Même si le mAb S626-161 a montré une neutralisation plus faible des COV par rapport au S728-1157 et au S451-1140, seul le S626-161 présentait une réaction croisée contre le RBD du SRAS-CoV-1 et pouvait neutraliser les chauves-souris CoV RsSHC014 et WIV-1. Les résultats ont indiqué que le mAb S626-161 reconnaissait un épitope préservé partagé entre les souches de sarbecovirus mais absent dans Omicron BA.2. S728-1157 a efficacement neutralisé toutes les souches dominantes du SARS-CoV-2 telles que D614G, Alpha, Beta, Delta, Kappa, Mu et Omicron BA.1/BA.2/BA.2.75/BA.4/BA. 5/BL.1.
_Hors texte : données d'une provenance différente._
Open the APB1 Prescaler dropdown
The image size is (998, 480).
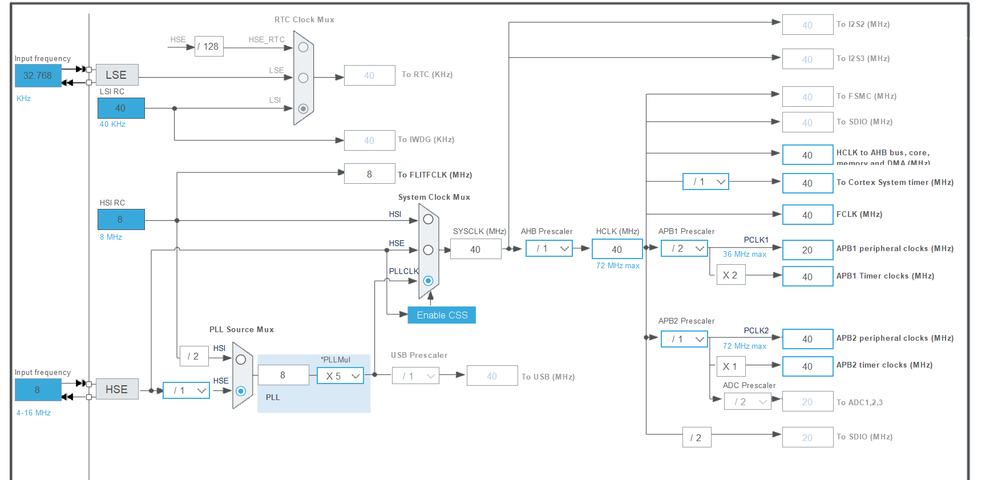[x=684, y=248]
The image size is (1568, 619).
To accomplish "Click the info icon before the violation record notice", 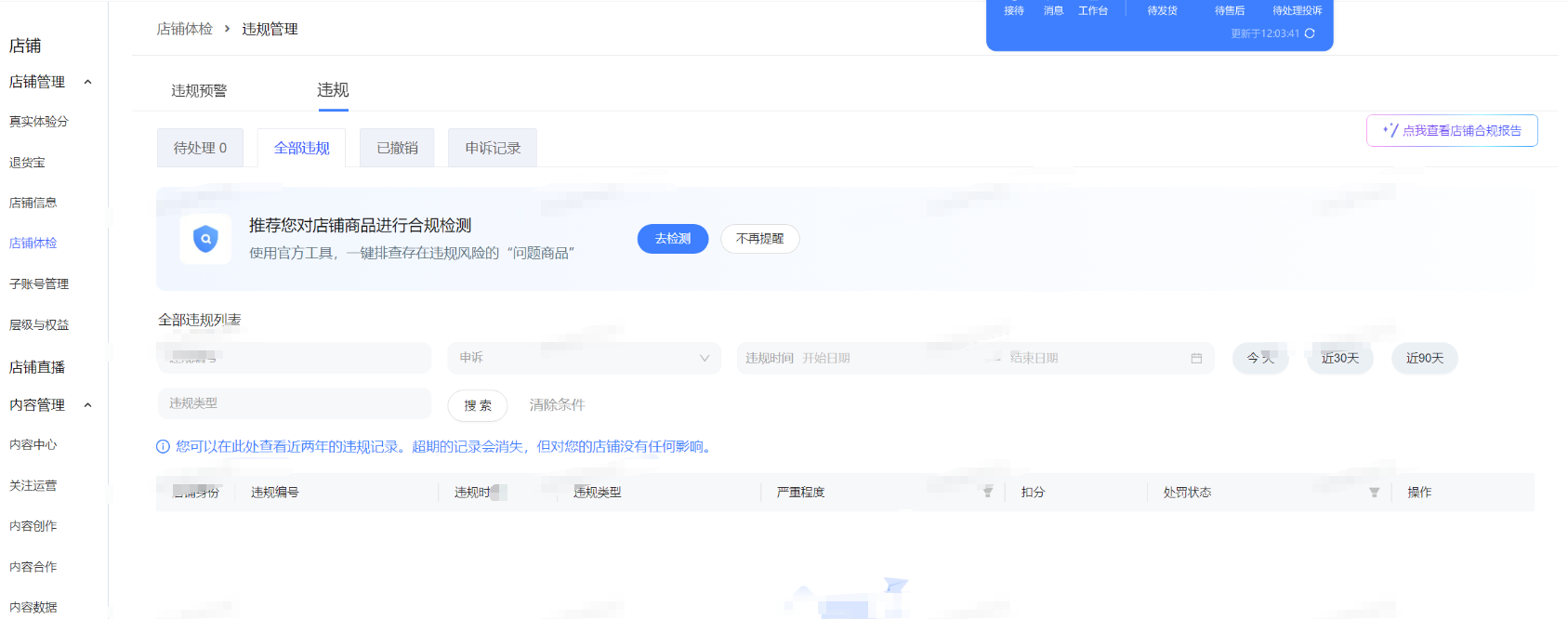I will pos(164,447).

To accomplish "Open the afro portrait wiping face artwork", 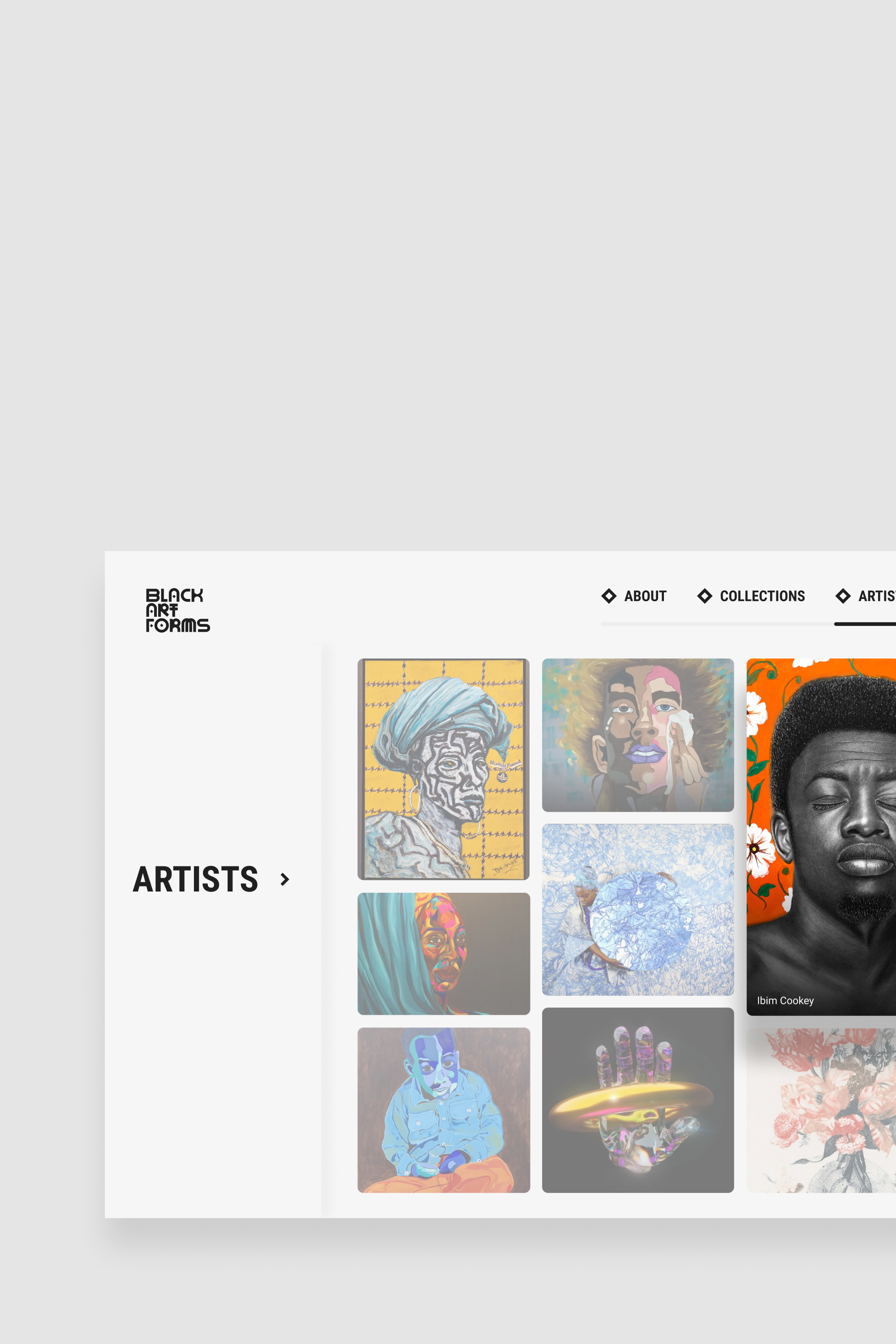I will coord(638,735).
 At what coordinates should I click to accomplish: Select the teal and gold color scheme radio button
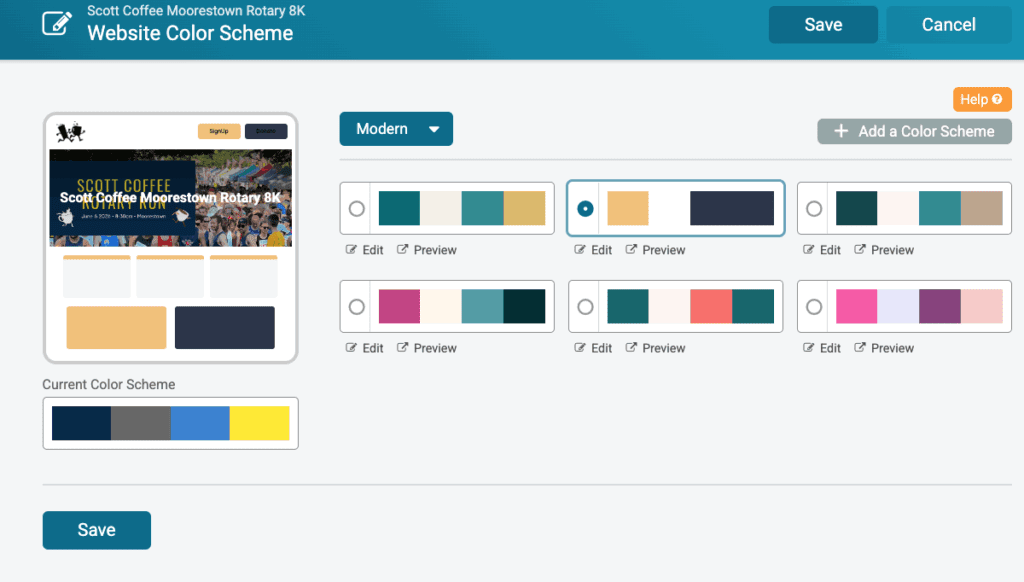[x=356, y=209]
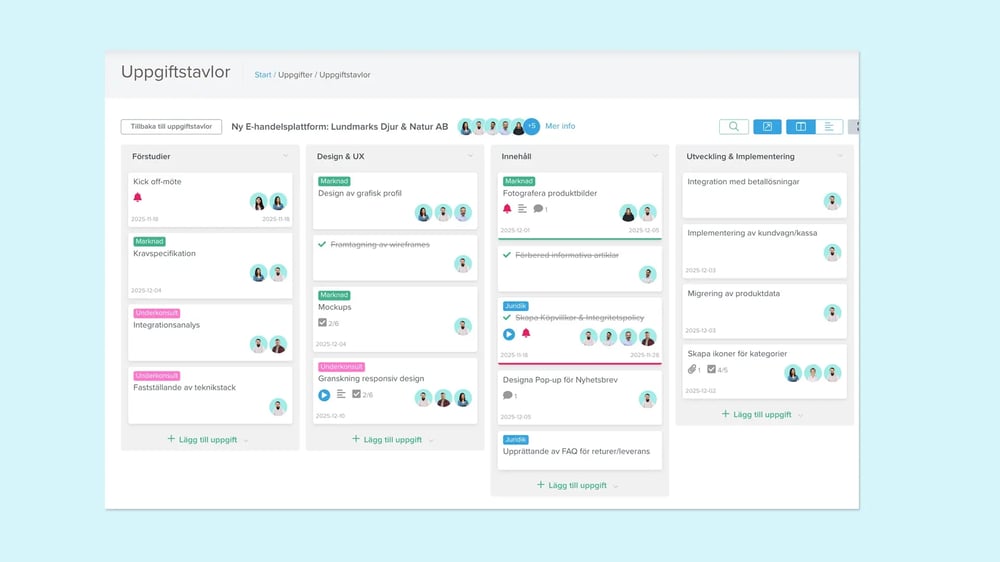Click the Mockups checklist 2/6 checkbox
This screenshot has width=1000, height=562.
pos(322,323)
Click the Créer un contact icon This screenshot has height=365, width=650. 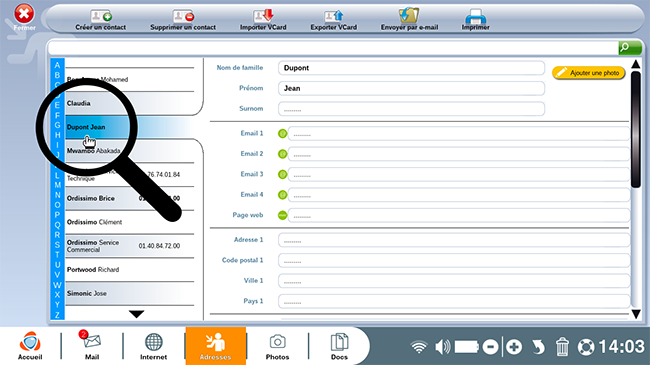coord(101,16)
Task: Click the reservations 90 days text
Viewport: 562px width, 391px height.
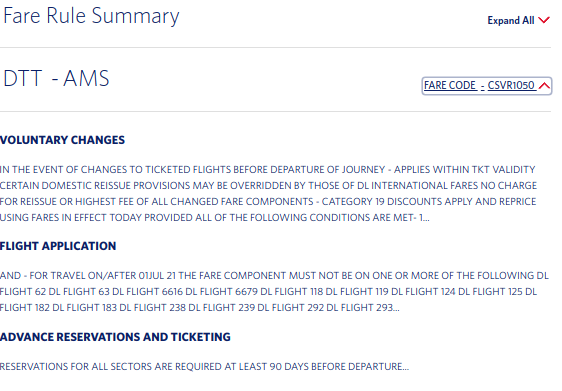Action: [204, 367]
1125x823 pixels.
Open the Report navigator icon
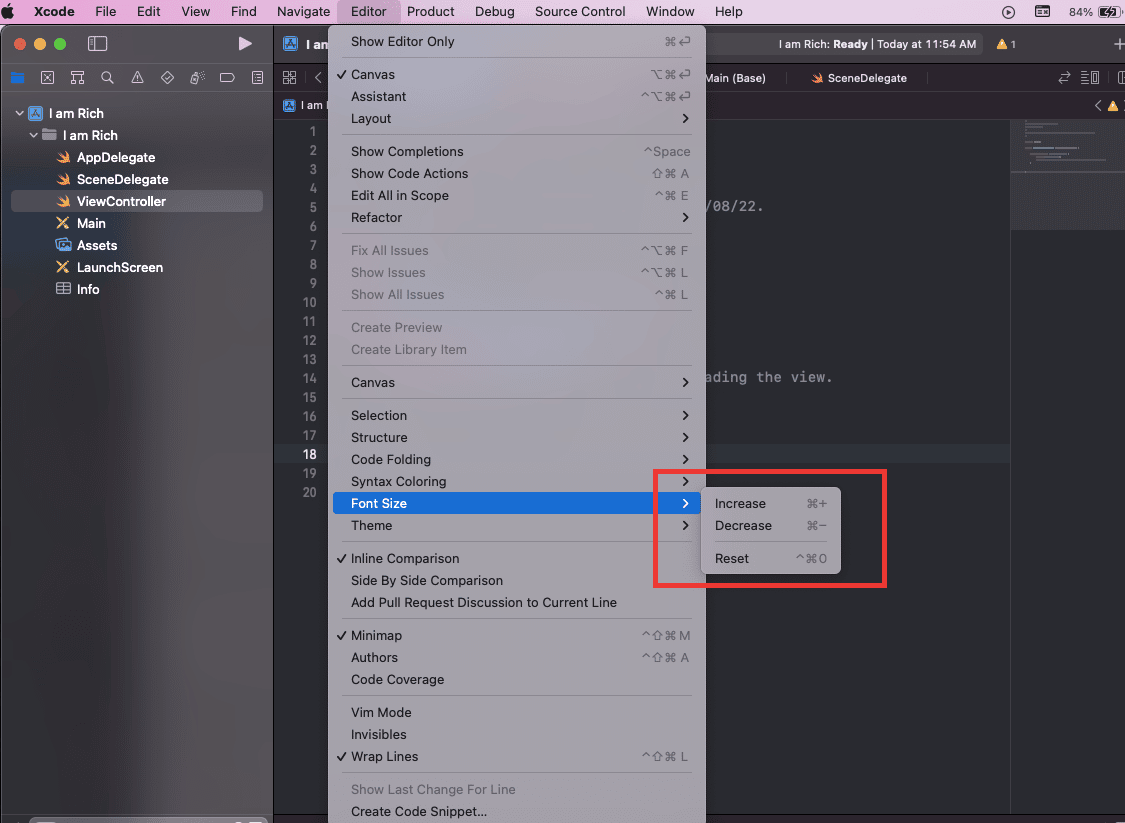(x=257, y=78)
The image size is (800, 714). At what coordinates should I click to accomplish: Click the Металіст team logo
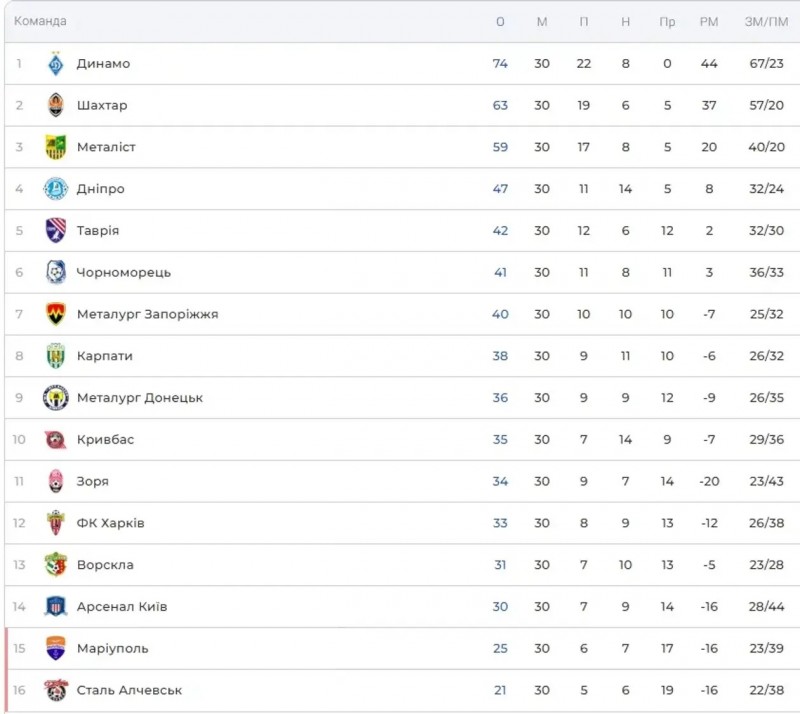tap(56, 147)
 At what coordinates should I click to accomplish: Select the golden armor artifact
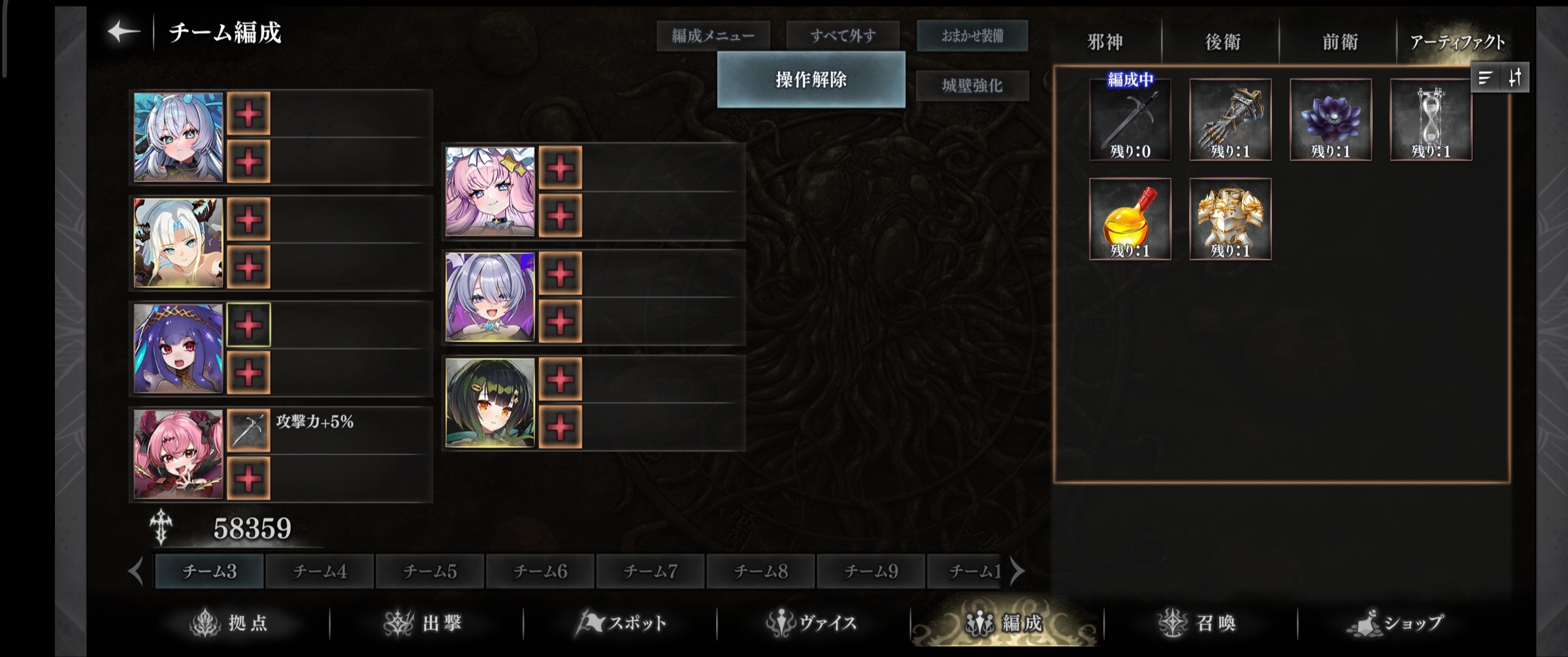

S728-1157 protège les hamsters contre in vivo défis avec les souches de type sauvage, Delta et BA.1. Les résultats de l’analyse structurelle ont indiqué que le bnAb ciblait un épitope de classe 1 via plusieurs interactions polaires et hydrophobes avec ses régions déterminant la complémentarité (CDR) – motifs H1/H2/HR. Seul le mAb S728-1157 avait des paires IGHV et IGLV uniques non rapportées auparavant, ce qui indique qu’il ne s’agissait pas d’un clonotype public. Le mAb S728-1157 était lié au site RB (RBS) et complètement exposé lorsque le S RBD était dans la configuration «up». Il est important de noter que l’épitope était plus facilement accessible dans l’état de préfusion et ouvert, ou les constructions de protéines de pointe stabilisées 6P (hexaproline) (S), que dans les constructions 2P (diproline).
Dans l’ensemble, les résultats de l’étude ont mis en évidence la large largeur de neutralisation du S728-1157, et les résultats pourraient guider le développement de thérapies anti-SARS-CoV-2 ciblées. Les résultats ont indiqué que les futurs vaccins COVID-19 doivent être modifiés pour présenter un S stabilisé dans la conformation vers le haut pour une induction optimale de mAbs de classe 1 avec des caractéristiques CDR-H3 comparables et une efficacité de sous-variante anti-Omicron.
*Avis important
bioRxiv publie des rapports scientifiques préliminaires qui ne sont pas évalués par des pairs et, par conséquent, ne doivent pas être considérés comme concluants, guider la pratique clinique/les comportements liés à la santé, ou traités comme des informations établies.